Reproduce each line of the listing exactly.

DATA PROVIDED:
⁂

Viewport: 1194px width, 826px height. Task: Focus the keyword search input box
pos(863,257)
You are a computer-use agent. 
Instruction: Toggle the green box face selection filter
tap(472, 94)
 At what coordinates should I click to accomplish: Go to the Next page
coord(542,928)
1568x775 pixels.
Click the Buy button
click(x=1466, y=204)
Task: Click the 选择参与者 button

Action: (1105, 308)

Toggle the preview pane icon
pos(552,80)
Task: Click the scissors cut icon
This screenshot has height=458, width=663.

⁂

COMPLETED EXERCISE:
Viewport: 1194px width, 826px height. Task: Focus the keyword search input box
pos(863,257)
You are a computer-use agent. 
Instruction: Toggle the green box face selection filter
tap(472, 94)
 At what coordinates should I click to accomplish: Go to the Next page
coord(542,928)
1568x775 pixels.
Click the Buy button
click(x=1466, y=204)
Task: Click the 选择参与者 button

Action: (1105, 308)

Toggle the preview pane icon
pos(552,80)
Task: Click the scissors cut icon
This screenshot has height=458, width=663.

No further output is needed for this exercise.